I’ve written in the past about the value of seasonal side jobs. The following is a guest post by Jackie Edwards, an editor, researcher, and writer, who’s held many jobs over the years.
As a working mother with two small children, she feels it’s important to make others in similar situations aware of the issues seasonal workers might face, especially those with families to raise. With that in mind, she wrote a post that helps people who work in seasonal jobs understand their rights and how their work affects them in terms of claiming benefits. She shared the following highlights for my readers. You can read her full post here: http://aboutunemployment.org/unemployment-rules-seasonal-workers/
Do You Qualify for Unemployment Benefits if You are a Seasonal Worker?
Not everybody has a full-time job all year round. Some people work as farmers, gardeners, tourism workers, and fishermen whose services are only required during certain seasons. As seasonal workers typically work less over the course of a year, they are more likely to experience financial instability, yet they are not eligible for certain benefits that are available to full-time employees. However, in some situations, they may qualify for unemployment benefits, which can help improve their financial situations significantly during the off-season. So, can you get unemployment benefits if you are a seasonal worker?
Eligibility Requirements for Seasonal Unemployment Benefits
- Duration of Employment
The requirements that seasonal workers have to meet in order to qualify for unemployment benefits vary from one state to another.
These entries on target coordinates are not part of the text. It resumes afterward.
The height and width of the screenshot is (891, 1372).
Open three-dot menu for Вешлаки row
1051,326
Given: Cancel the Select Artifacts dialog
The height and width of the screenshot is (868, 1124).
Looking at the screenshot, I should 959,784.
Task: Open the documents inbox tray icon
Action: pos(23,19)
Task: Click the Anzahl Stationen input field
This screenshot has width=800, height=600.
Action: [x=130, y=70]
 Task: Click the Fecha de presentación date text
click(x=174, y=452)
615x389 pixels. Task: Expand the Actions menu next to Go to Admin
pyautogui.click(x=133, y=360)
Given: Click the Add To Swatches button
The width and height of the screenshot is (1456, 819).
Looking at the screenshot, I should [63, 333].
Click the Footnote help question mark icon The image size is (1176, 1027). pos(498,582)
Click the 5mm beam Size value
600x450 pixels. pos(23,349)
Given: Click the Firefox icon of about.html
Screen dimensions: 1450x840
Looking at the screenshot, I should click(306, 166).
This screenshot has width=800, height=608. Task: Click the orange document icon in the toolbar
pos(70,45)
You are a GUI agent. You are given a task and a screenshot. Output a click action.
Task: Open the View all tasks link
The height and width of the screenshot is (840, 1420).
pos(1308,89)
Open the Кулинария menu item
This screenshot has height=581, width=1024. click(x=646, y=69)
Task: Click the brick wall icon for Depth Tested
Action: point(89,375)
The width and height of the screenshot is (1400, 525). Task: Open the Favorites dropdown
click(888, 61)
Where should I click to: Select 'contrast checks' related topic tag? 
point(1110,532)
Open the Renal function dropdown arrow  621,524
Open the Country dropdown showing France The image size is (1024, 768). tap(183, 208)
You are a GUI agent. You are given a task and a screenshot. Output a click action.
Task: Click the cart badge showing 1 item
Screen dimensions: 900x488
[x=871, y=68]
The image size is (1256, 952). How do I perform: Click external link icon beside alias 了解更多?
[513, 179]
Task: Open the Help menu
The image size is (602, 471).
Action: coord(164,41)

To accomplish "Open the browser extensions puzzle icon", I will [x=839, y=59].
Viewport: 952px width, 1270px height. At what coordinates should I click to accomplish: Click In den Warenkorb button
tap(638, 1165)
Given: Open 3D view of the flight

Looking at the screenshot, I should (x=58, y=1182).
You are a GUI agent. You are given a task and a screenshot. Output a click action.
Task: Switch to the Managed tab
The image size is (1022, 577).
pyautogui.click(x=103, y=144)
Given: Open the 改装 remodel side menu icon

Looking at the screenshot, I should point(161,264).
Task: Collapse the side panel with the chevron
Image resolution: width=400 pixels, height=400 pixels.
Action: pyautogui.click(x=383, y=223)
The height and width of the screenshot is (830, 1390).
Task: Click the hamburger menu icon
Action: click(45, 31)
However, there are basic rules that apply to most situations. The US Department of Labor states that seasonal workers have to meet the requirements of their states for wages earned and time worked during a certain length of time, which is typically the first four of the previous five calendar quarters before they file their claims. This means that the duration of your employment has a direct impact on your eligibility for seasonal unemployment benefits.
- Reasons for Unemployment
The state will look into the reasons for your unemployment when it is deciding whether or not to provide you with unemployment benefits. In order to qualify, you need to prove that you are unemployed due to no fault of your own, and you have been actively seeking employment while you are unemployed. Also, you must be physically able to work and immediately available to take up a job.
- Independent Contractors
If you are an independent contractor who works seasonally or irregularly, you will not be able to get unemployment benefits. This is because you are considered a self-employed person under the Small Business Administration’s definition of independent contractor.
Availability of Unemployment Benefits for Seasonal Workers
According to CNN, many states are stripping seasonal workers of their eligibility for unemployment because of insufficient funds. In fact, 15 states have established laws to prevent or restrict seasonal workers from getting benefits. For instance, in New Jersey, unemployment benefits are only accessible to workers who perform certain types of jobs.
If you want to know whether or not you are eligible for unemployment benefits, you can call or visit the website of your state’s department of labor to find out more specific details.